:: What to produce ::
Please set down, exactly, the line with "Filter by MT4教程 subcategory" and all lines that follow it through the end of the records below.
── The records ──
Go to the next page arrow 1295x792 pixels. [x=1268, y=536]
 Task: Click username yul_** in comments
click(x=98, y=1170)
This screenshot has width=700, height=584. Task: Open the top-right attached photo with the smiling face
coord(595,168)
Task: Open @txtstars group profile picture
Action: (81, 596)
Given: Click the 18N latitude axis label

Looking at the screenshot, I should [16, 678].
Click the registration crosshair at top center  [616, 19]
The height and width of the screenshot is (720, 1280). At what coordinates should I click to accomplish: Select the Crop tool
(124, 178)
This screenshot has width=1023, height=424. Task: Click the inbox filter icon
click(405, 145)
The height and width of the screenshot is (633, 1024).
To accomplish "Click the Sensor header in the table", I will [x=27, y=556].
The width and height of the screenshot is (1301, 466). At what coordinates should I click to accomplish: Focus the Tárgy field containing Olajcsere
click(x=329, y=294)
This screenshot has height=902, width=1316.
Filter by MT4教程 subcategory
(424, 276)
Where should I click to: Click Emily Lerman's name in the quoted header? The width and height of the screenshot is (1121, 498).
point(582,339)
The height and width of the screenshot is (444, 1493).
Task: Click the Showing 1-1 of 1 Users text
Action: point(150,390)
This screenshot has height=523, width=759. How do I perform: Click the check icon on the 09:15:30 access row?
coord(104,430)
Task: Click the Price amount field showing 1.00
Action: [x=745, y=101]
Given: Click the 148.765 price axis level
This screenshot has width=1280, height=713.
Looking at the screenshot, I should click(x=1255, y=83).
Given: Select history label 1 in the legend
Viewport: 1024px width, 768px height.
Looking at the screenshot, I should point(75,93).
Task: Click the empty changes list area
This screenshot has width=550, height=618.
───
:: Answer to this exercise ::
Filter by MT4教程 subcategory
(424, 276)
Where should I click to: Click Emily Lerman's name in the quoted header? The width and height of the screenshot is (1121, 498).
point(582,339)
The height and width of the screenshot is (444, 1493).
Task: Click the Showing 1-1 of 1 Users text
Action: point(150,390)
This screenshot has height=523, width=759. How do I perform: Click the check icon on the 09:15:30 access row?
coord(104,430)
Task: Click the Price amount field showing 1.00
Action: [x=745, y=101]
Given: Click the 148.765 price axis level
This screenshot has width=1280, height=713.
Looking at the screenshot, I should click(x=1255, y=83).
Given: Select history label 1 in the legend
Viewport: 1024px width, 768px height.
Looking at the screenshot, I should point(75,93).
Task: Click the empty changes list area
This screenshot has width=550, height=618.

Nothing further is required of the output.